Stored data entries:
---*---

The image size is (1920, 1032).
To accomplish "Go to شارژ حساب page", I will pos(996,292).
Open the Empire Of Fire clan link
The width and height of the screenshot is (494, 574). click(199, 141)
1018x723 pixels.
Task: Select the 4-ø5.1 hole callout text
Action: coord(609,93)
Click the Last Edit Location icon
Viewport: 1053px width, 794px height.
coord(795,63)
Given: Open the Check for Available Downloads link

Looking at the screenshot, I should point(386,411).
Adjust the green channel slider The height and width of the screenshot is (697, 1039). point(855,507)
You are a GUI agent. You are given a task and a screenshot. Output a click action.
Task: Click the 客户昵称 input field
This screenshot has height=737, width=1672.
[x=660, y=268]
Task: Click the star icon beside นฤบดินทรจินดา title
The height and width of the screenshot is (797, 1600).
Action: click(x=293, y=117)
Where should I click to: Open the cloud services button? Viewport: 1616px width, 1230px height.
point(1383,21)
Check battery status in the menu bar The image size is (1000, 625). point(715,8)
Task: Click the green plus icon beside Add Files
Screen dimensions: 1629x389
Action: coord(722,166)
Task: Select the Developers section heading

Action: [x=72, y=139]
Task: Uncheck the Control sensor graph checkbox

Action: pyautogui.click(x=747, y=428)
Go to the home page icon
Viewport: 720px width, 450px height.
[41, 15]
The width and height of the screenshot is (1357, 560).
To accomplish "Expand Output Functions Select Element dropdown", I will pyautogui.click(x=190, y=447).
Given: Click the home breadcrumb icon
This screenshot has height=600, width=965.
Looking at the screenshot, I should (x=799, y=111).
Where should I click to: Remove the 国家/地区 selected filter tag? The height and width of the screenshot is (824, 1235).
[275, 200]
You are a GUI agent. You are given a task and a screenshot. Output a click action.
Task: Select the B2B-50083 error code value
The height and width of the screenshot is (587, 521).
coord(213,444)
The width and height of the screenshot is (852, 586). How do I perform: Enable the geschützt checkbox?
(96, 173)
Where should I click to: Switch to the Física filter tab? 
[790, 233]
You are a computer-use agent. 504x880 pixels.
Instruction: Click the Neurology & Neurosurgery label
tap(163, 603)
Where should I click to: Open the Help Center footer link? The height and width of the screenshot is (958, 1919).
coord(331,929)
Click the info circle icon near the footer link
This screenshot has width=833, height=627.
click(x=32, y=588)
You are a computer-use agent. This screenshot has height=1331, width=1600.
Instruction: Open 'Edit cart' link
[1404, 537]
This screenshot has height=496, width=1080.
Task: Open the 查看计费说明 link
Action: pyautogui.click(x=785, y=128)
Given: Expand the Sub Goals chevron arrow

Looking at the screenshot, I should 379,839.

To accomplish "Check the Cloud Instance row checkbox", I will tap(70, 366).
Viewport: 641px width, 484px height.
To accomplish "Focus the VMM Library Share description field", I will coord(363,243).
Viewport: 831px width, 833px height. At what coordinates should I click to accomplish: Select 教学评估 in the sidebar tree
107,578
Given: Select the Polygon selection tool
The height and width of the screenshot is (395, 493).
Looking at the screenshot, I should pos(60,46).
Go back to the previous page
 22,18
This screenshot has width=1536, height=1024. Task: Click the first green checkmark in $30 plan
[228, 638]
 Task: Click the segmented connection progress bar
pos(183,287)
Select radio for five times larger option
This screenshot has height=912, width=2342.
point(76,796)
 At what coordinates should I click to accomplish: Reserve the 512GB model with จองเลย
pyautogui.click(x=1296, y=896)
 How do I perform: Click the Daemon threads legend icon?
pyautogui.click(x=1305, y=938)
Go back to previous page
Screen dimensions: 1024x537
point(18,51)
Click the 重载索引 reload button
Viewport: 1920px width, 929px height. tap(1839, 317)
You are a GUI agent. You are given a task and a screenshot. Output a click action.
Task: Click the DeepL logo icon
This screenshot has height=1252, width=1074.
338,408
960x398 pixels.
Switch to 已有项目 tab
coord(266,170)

---*---

Transcribe each entry exactly as it appears.

## Completed task
The image size is (1920, 1032).
To accomplish "Go to شارژ حساب page", I will pos(996,292).
Open the Empire Of Fire clan link
The width and height of the screenshot is (494, 574). click(199, 141)
1018x723 pixels.
Task: Select the 4-ø5.1 hole callout text
Action: coord(609,93)
Click the Last Edit Location icon
Viewport: 1053px width, 794px height.
coord(795,63)
Given: Open the Check for Available Downloads link

Looking at the screenshot, I should point(386,411).
Adjust the green channel slider The height and width of the screenshot is (697, 1039). point(855,507)
You are a GUI agent. You are given a task and a screenshot. Output a click action.
Task: Click the 客户昵称 input field
This screenshot has height=737, width=1672.
[x=660, y=268]
Task: Click the star icon beside นฤบดินทรจินดา title
The height and width of the screenshot is (797, 1600).
Action: click(x=293, y=117)
Where should I click to: Open the cloud services button? Viewport: 1616px width, 1230px height.
point(1383,21)
Check battery status in the menu bar The image size is (1000, 625). point(715,8)
Task: Click the green plus icon beside Add Files
Screen dimensions: 1629x389
Action: coord(722,166)
Task: Select the Developers section heading

Action: [x=72, y=139]
Task: Uncheck the Control sensor graph checkbox

Action: pyautogui.click(x=747, y=428)
Go to the home page icon
Viewport: 720px width, 450px height.
[41, 15]
The width and height of the screenshot is (1357, 560).
To accomplish "Expand Output Functions Select Element dropdown", I will pyautogui.click(x=190, y=447).
Given: Click the home breadcrumb icon
This screenshot has height=600, width=965.
Looking at the screenshot, I should (x=799, y=111).
Where should I click to: Remove the 国家/地区 selected filter tag? The height and width of the screenshot is (824, 1235).
[275, 200]
You are a GUI agent. You are given a task and a screenshot. Output a click action.
Task: Select the B2B-50083 error code value
The height and width of the screenshot is (587, 521).
coord(213,444)
The width and height of the screenshot is (852, 586). How do I perform: Enable the geschützt checkbox?
(96, 173)
Where should I click to: Switch to the Física filter tab? 
[790, 233]
You are a computer-use agent. 504x880 pixels.
Instruction: Click the Neurology & Neurosurgery label
tap(163, 603)
Where should I click to: Open the Help Center footer link? The height and width of the screenshot is (958, 1919).
coord(331,929)
Click the info circle icon near the footer link
This screenshot has width=833, height=627.
click(x=32, y=588)
You are a computer-use agent. This screenshot has height=1331, width=1600.
Instruction: Open 'Edit cart' link
[1404, 537]
This screenshot has height=496, width=1080.
Task: Open the 查看计费说明 link
Action: pyautogui.click(x=785, y=128)
Given: Expand the Sub Goals chevron arrow

Looking at the screenshot, I should 379,839.

To accomplish "Check the Cloud Instance row checkbox", I will tap(70, 366).
Viewport: 641px width, 484px height.
To accomplish "Focus the VMM Library Share description field", I will coord(363,243).
Viewport: 831px width, 833px height. At what coordinates should I click to accomplish: Select 教学评估 in the sidebar tree
107,578
Given: Select the Polygon selection tool
The height and width of the screenshot is (395, 493).
Looking at the screenshot, I should pos(60,46).
Go back to the previous page
 22,18
This screenshot has width=1536, height=1024. Task: Click the first green checkmark in $30 plan
[228, 638]
 Task: Click the segmented connection progress bar
pos(183,287)
Select radio for five times larger option
This screenshot has height=912, width=2342.
point(76,796)
 At what coordinates should I click to accomplish: Reserve the 512GB model with จองเลย
pyautogui.click(x=1296, y=896)
 How do I perform: Click the Daemon threads legend icon?
pyautogui.click(x=1305, y=938)
Go back to previous page
Screen dimensions: 1024x537
point(18,51)
Click the 重载索引 reload button
Viewport: 1920px width, 929px height. tap(1839, 317)
You are a GUI agent. You are given a task and a screenshot. Output a click action.
Task: Click the DeepL logo icon
This screenshot has height=1252, width=1074.
338,408
960x398 pixels.
Switch to 已有项目 tab
coord(266,170)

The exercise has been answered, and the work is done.